◆ **CONSEGNA SCRITTA**: Individua tutte le righe qui sotto che contengono la parola "description" e ricopiale. Le maiuscole e le minuscole contano.

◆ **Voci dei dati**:
------------------------------------

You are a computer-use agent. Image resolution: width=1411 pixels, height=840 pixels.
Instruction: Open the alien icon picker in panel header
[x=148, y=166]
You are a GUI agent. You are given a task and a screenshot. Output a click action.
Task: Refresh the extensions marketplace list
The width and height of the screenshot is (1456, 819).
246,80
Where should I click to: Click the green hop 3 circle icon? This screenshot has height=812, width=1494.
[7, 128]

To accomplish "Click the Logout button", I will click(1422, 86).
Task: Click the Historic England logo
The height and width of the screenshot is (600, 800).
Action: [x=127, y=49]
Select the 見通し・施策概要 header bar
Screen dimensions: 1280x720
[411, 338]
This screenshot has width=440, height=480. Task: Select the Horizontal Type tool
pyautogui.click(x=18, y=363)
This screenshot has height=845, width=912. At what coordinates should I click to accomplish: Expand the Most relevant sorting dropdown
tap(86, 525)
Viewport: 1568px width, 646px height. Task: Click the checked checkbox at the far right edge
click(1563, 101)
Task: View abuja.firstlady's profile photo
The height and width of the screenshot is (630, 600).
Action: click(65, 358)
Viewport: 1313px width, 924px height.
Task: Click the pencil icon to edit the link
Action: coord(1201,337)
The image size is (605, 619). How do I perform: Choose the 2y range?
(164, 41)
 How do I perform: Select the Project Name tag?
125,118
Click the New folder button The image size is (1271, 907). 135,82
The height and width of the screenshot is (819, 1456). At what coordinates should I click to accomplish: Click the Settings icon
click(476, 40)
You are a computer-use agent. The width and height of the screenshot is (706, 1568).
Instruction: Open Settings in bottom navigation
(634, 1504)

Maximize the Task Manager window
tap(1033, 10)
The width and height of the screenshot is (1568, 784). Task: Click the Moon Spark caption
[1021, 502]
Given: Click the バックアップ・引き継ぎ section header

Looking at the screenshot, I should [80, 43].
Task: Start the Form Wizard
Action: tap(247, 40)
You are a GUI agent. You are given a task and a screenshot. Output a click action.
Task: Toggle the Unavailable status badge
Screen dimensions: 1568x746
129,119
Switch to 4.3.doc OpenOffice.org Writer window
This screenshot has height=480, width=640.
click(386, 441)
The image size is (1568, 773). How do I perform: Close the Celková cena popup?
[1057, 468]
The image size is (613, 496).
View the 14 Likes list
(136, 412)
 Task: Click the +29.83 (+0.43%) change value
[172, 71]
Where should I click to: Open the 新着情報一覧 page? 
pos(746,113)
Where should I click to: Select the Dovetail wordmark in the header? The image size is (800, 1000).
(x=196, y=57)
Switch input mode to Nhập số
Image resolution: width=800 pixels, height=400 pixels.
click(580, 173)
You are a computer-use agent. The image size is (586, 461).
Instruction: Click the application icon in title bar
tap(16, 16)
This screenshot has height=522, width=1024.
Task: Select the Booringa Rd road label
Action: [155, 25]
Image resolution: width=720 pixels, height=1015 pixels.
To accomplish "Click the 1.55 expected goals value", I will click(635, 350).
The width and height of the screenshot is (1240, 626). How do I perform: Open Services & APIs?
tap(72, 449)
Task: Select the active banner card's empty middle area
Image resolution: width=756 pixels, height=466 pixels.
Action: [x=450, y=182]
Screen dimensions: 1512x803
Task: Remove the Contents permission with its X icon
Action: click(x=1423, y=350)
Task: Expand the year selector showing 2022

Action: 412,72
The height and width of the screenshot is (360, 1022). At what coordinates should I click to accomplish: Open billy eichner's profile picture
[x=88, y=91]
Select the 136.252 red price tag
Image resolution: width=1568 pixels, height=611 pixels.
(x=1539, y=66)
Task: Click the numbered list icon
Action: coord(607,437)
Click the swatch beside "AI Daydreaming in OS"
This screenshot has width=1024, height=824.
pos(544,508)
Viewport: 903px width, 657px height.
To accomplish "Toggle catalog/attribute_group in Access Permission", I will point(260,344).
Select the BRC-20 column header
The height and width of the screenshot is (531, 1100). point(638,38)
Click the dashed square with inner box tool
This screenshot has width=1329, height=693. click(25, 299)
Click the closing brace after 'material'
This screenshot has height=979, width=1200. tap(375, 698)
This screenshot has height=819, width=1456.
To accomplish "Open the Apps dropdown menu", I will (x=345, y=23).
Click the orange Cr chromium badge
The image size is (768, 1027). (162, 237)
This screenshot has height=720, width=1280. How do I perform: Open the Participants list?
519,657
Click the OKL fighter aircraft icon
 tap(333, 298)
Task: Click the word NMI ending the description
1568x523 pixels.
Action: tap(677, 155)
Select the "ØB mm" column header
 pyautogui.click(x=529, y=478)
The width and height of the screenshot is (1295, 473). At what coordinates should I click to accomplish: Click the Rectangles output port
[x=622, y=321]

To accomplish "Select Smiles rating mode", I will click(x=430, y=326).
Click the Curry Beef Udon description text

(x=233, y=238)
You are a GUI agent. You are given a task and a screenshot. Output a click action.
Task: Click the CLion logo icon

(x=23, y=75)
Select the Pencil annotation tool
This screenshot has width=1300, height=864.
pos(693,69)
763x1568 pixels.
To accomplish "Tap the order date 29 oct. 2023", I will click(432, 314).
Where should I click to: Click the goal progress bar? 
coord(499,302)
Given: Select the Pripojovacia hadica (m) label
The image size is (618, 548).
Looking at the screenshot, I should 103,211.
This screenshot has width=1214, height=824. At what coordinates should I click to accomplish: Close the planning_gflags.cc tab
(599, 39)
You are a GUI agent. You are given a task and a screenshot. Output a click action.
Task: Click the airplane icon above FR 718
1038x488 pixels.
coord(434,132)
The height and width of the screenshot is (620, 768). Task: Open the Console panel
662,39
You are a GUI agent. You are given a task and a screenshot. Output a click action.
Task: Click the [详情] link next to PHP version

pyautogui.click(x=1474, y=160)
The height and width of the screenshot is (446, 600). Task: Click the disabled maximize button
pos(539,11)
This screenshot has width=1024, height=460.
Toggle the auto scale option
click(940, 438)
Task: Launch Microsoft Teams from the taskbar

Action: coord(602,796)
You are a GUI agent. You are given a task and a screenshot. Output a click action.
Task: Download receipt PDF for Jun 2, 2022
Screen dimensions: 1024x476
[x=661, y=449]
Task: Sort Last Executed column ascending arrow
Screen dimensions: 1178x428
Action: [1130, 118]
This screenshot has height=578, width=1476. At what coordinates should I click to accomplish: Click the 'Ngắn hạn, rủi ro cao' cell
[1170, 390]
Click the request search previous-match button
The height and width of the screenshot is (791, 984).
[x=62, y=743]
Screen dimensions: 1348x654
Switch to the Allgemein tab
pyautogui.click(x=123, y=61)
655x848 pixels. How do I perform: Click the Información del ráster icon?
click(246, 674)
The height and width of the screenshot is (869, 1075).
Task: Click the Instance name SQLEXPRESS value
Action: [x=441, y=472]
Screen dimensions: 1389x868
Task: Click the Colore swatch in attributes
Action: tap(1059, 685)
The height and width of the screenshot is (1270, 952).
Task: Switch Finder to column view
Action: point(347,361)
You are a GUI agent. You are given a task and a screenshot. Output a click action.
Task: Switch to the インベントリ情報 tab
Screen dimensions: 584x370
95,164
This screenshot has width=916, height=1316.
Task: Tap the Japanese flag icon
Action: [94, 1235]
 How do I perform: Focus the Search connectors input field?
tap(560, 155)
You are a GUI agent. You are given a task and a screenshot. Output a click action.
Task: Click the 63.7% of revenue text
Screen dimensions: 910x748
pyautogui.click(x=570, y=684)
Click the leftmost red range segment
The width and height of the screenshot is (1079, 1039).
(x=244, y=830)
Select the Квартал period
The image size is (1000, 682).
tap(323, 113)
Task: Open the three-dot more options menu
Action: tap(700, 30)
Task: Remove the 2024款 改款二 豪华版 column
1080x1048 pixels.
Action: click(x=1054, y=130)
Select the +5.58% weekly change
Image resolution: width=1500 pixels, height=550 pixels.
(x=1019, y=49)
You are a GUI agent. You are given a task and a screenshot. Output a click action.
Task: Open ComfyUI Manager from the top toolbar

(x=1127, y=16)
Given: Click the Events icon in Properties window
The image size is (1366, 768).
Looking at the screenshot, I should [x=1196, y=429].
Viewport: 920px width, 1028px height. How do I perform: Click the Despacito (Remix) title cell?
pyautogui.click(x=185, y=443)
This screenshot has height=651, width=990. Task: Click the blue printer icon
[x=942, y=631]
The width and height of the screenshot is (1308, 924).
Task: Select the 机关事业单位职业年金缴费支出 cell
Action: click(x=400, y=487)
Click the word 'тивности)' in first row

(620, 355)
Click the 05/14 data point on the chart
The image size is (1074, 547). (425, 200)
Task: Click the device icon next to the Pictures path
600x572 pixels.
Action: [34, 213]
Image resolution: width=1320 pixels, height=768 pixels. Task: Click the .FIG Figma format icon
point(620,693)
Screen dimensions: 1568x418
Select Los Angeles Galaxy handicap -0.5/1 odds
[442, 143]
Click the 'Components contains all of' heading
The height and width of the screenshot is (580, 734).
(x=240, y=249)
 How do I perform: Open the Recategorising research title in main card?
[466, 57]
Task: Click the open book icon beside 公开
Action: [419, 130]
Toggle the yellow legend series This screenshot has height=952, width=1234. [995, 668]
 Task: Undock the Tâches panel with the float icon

------------------------------------

◆ **RISULTATO ESERCIZIO**:
Task: Click the word NMI ending the description
Click the Curry Beef Udon description text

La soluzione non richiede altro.